::: Information shown :::

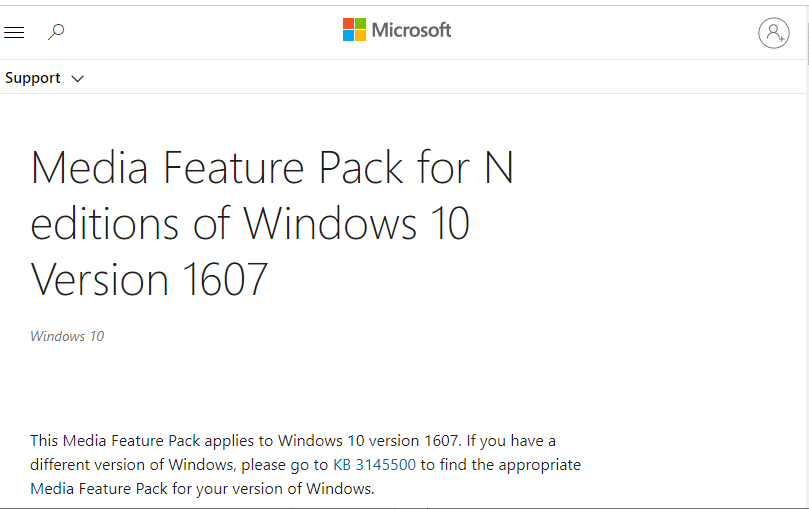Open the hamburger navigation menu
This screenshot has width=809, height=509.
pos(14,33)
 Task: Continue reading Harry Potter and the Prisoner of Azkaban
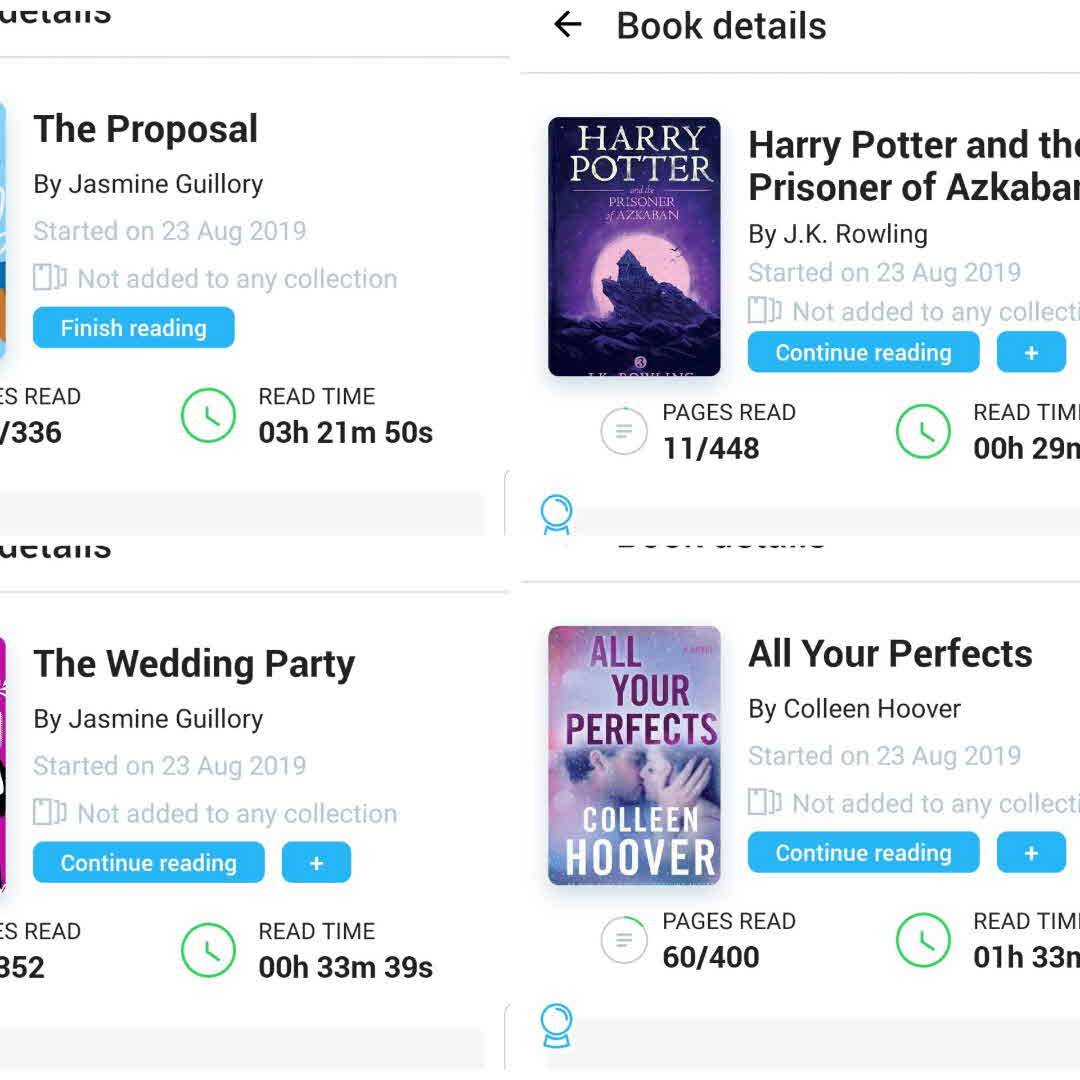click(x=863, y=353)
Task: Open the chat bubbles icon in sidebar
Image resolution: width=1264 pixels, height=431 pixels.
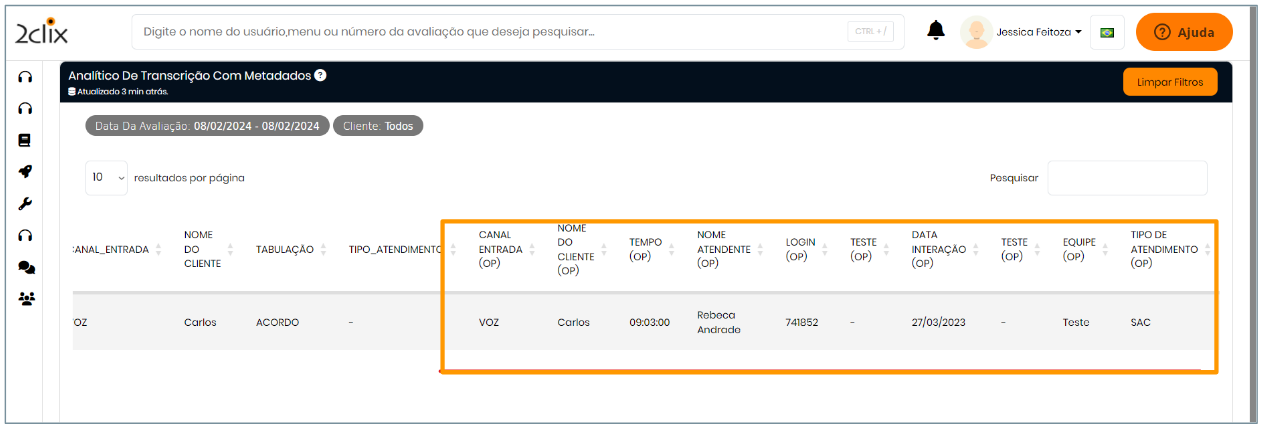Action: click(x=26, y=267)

:::

Given the listing above, return exactly, and only, the lines from the line with "Task: Open the chat bubbles icon in sidebar" through its final line, both included, with the pictures removed.

Task: Open the chat bubbles icon in sidebar
Image resolution: width=1264 pixels, height=431 pixels.
Action: click(x=26, y=267)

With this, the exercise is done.